Im trying to create an Image Cloud component like the one in the image.
I've tried using a simple d3 alorithm with rects and force to center the images and to spread them with collisions. The problem is that it looks like this:
The images look too far apart one of each other, and even with lower collition radius the cloud doesn't use all avaliable space (fit smaller images between gaps). Is it there a way to make this component with the layouts given by d3? should I modify some other layout? I know I can implement an square collition force, but the results doesnt look as the one desired.
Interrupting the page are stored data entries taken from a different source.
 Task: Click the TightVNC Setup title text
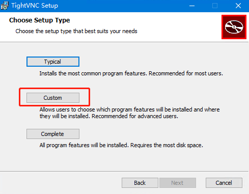(x=35, y=6)
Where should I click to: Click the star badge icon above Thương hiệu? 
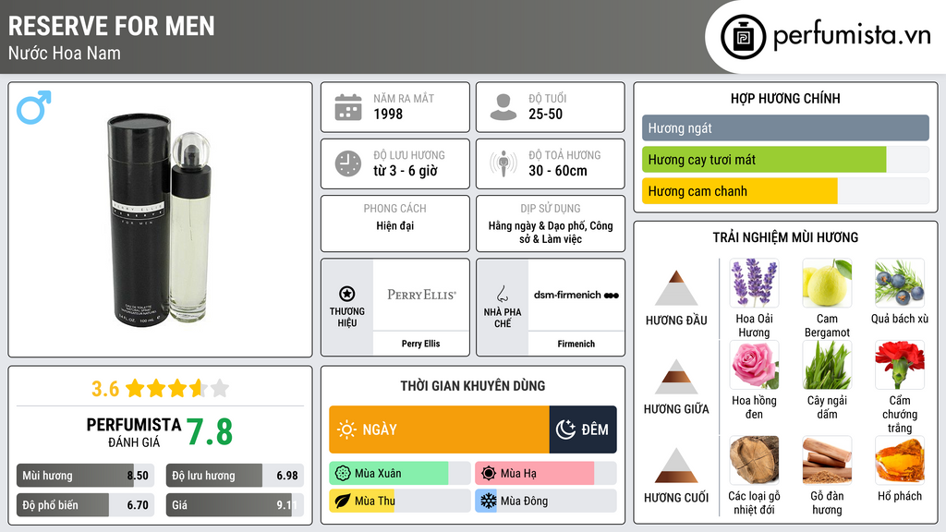[347, 294]
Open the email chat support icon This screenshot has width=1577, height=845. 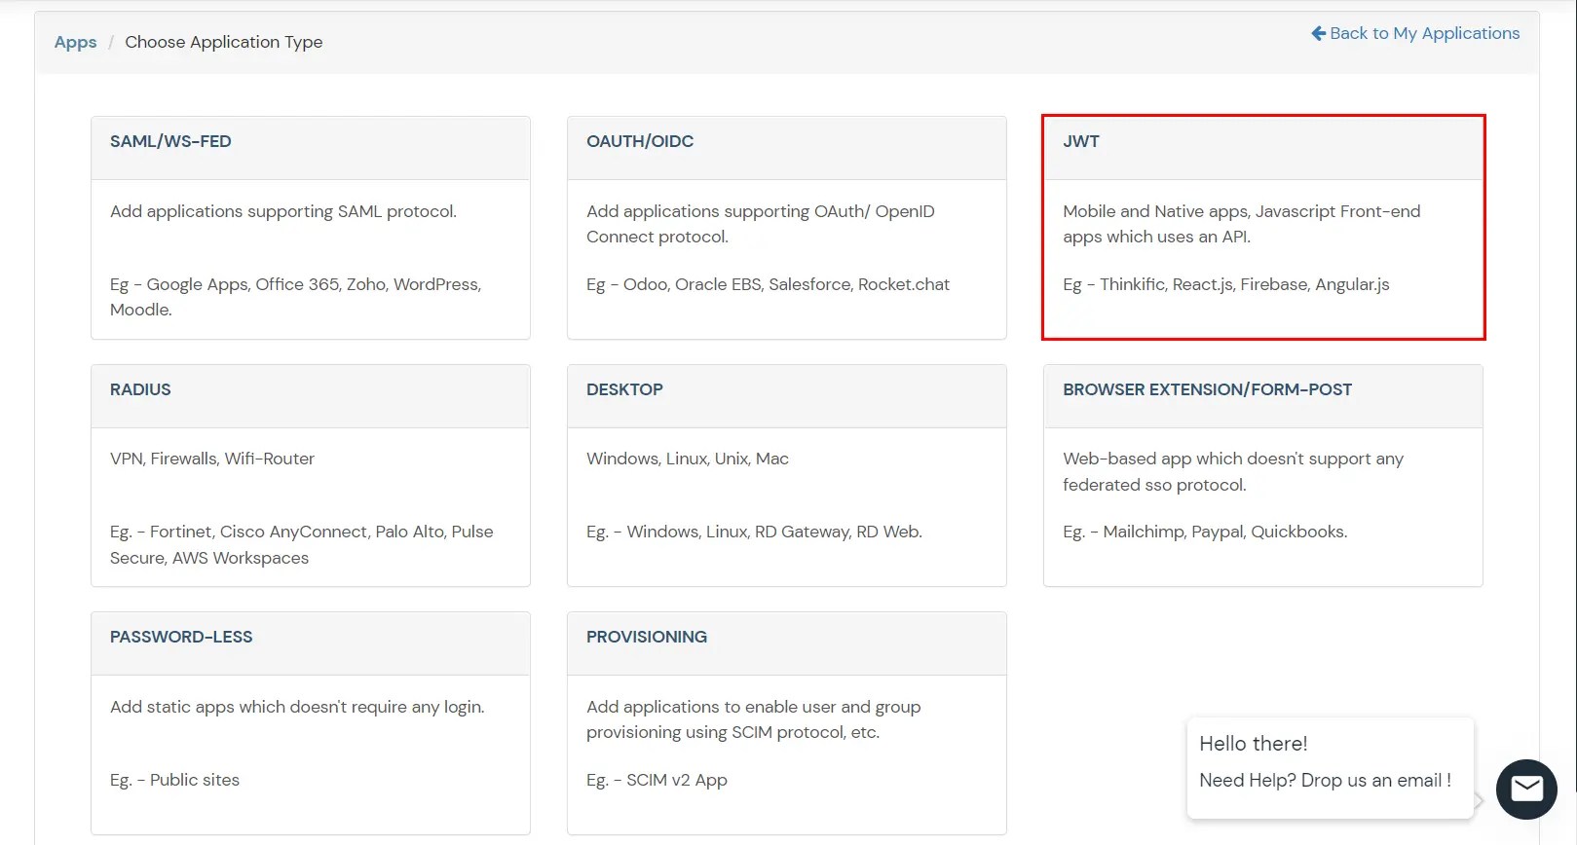pyautogui.click(x=1526, y=789)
Any help is appreciated. Thank you very much.
EDIT: Hello again. I finally made it look somewhat similar to the desired result.
Sadly, now I have more problems. The first and most important one: the big images should be close one of each other and should be as centered as possible.
The second one: Im using React, and my data comes from calling the exported render function from outside the file (see first code snippet), the problem is that when I update the data, the image just dissapears and it doesn't adjust the layout again. How can i make it update it? A temporary hack that I made is to remove every image and rect from the DOM before rendering.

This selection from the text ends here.